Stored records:
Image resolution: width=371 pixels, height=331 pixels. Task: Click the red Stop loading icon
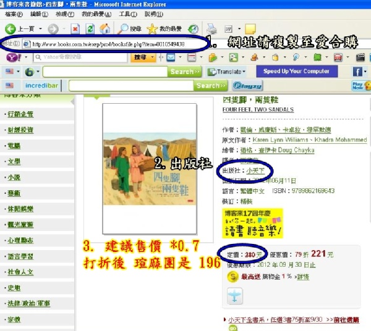tap(75, 28)
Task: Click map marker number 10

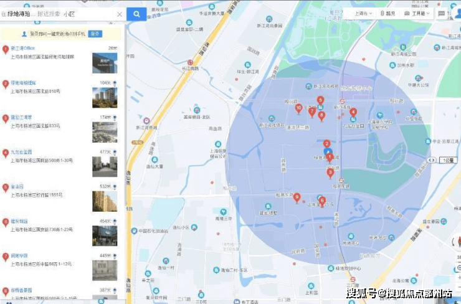Action: pyautogui.click(x=299, y=108)
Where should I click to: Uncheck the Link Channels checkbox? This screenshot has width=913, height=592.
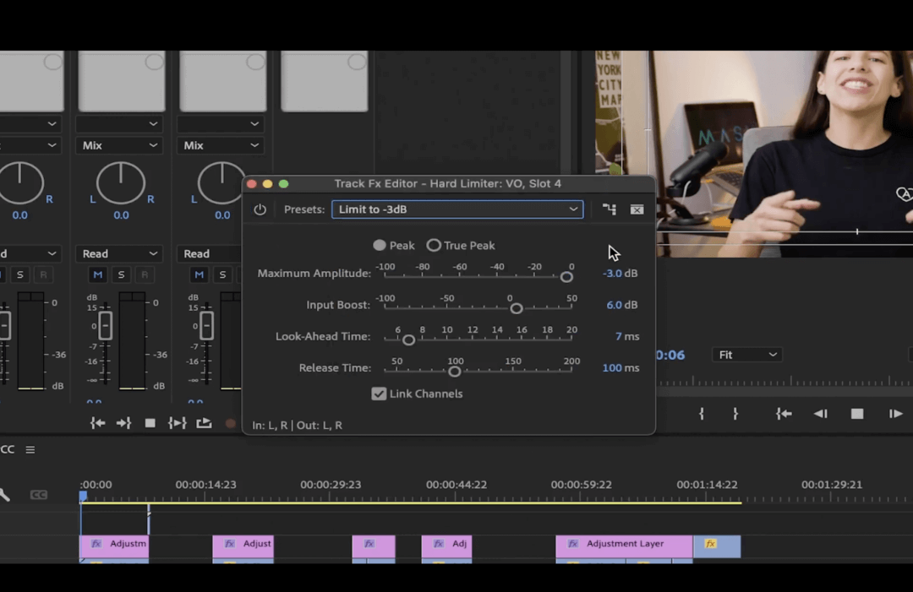click(x=379, y=394)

TASK TO COMPLETE:
Copy all of the records verbatim, omitting the pictures.

PROBLEM SOLUTION:
Image resolution: width=371 pixels, height=331 pixels. Task: Click the red Stop loading icon
tap(75, 28)
Task: Click map marker number 10

Action: pyautogui.click(x=299, y=108)
Where should I click to: Uncheck the Link Channels checkbox? This screenshot has width=913, height=592.
click(x=379, y=394)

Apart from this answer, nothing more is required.